I glance at her again, and unlike my pen, hers is busy making words. I wonder if she’s writing a story or an essay or if she’s writing about me. She isn’t drawing pictures; that much I can tell for sure.
I spend the next ten minutes adding lines to my art. They look like sunbursts around her middle finger, and it makes me laugh a little, which draws Ms. Forte’s curiosity. I don’t try to hide it, and there’s a little part of me that hopes she disapproves of my drawing and it somehow gets me kicked out of this class. Instead, though, I get the exact opposite.
“Well, it’s progress. You aren’t going to be an artist, but at least you won’t fail the world’s easiest assignment,” she says, turning my book toward her for a better view. She glances over to take in the real Riley, which gets Riley’s attention.
“What do you think?” Ms. Forte asks, taking my book in her hand and holding it up like a children’s librarian would during story time. “Look like you?”

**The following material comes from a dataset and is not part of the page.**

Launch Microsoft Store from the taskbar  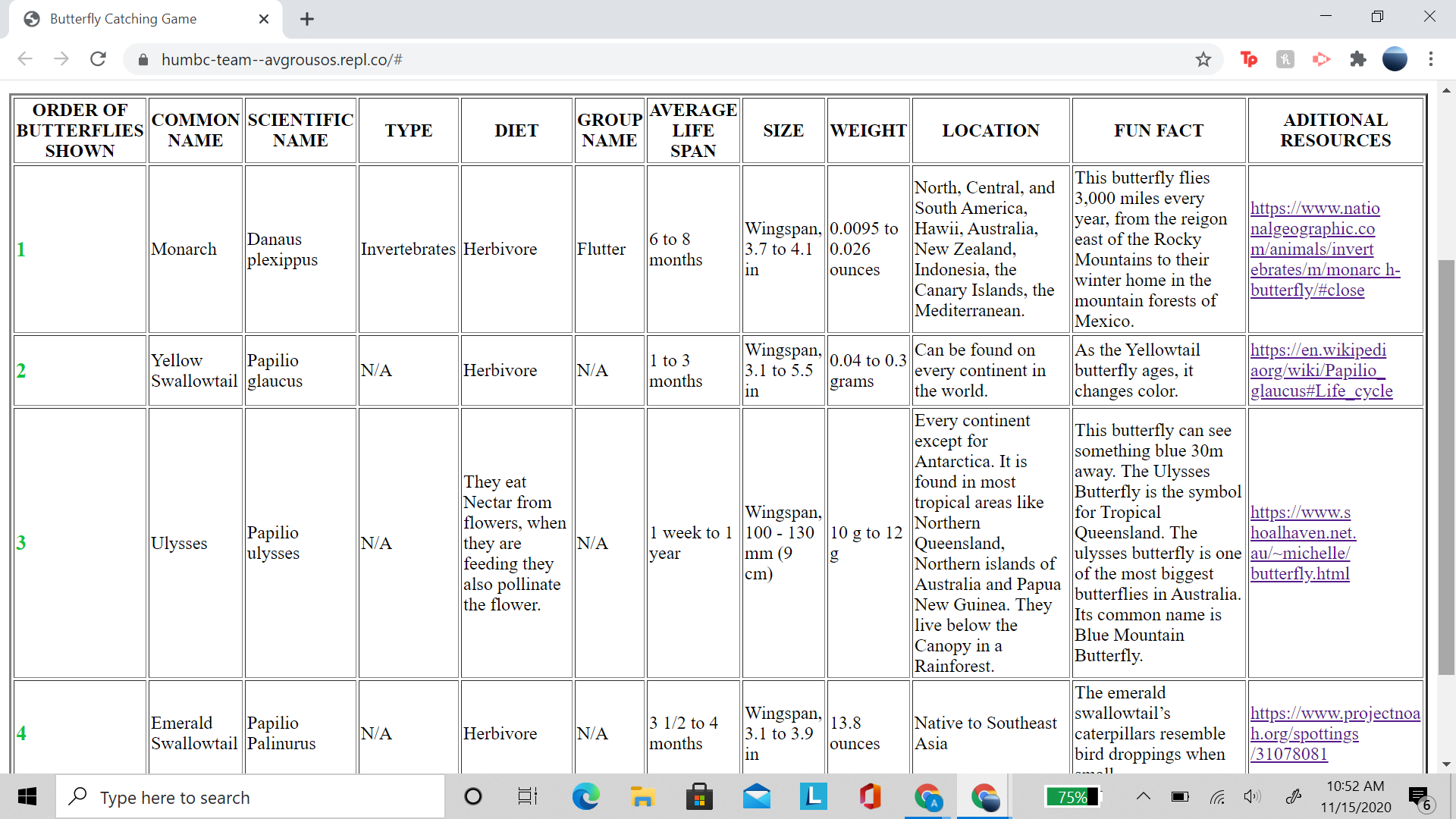(699, 797)
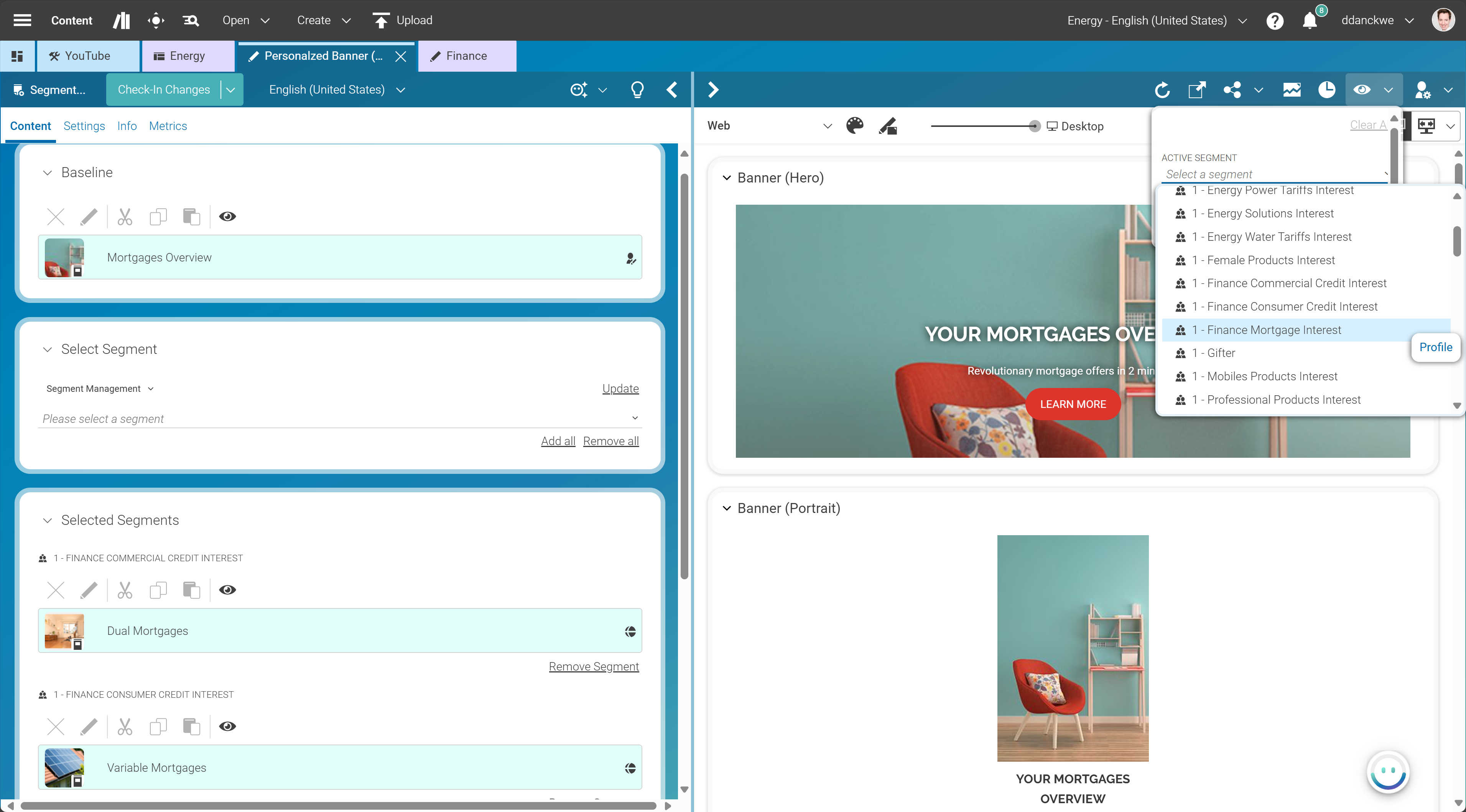
Task: Open Please select a segment dropdown
Action: (x=340, y=419)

Riley purses her lips and flattens her pen against her book then twists in her desk to see Exhibit A. I’m sure this is a tactic to embarrass me and somehow inspire me to want to try harder, but I don’t care that everyone is starting to put their pens down and catch a glimpse of my art, too. Riley stares at it for a few seconds, blinks, then opens her eyes on mine, letting the corner of her mouth crawl inward as if to say “Really, Tristan? That’s the best you’ve got?”